Uhhhh…..what? Seriously, Chuck Billy, are you really going to start a song like this? I don’t know if it occurs to anyone, but playing the “blame the white man card” right off the bat is a little crazy. At first I thought, maybe, it fits in the context of the song. Well, no. No, it doesn’t. The rest of the song plays like an angst filled teenager screaming how awesome he is and how he’ll rebel against the world. According to interviews I’ve read, Chuck Billy claims he wrote this song to represent and celebrate his Native American heritage. ‘Cause nothing celebrates one’s heritage like screaming these gems of lyrics: “Cross my path and get what you deserve,” “I’m warning this world to stay out of my way,” and “Not afraid to throw the first punch, I’m never wrong, I’m always right.” Chuck, you know you’re 50, right?
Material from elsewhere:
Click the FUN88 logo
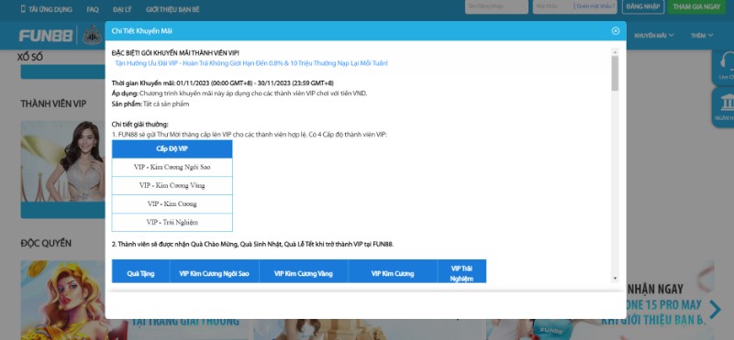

The really sad part of it all is that “Native Blood” genuinely has all the makings of a great song. The guitars, drums, and bass all work together to create an audio assault with enough melody and heaviness to please any metal fan. Hell, even Chuck’s delivery of the vocals fits the song. The problem is you have to not be thinking about the lyrics at all. Because once you think about it, you lose all respect for the song. Then again, it’s not like it’s the only song in the genre with horrible lyrics. There are other offenders out there.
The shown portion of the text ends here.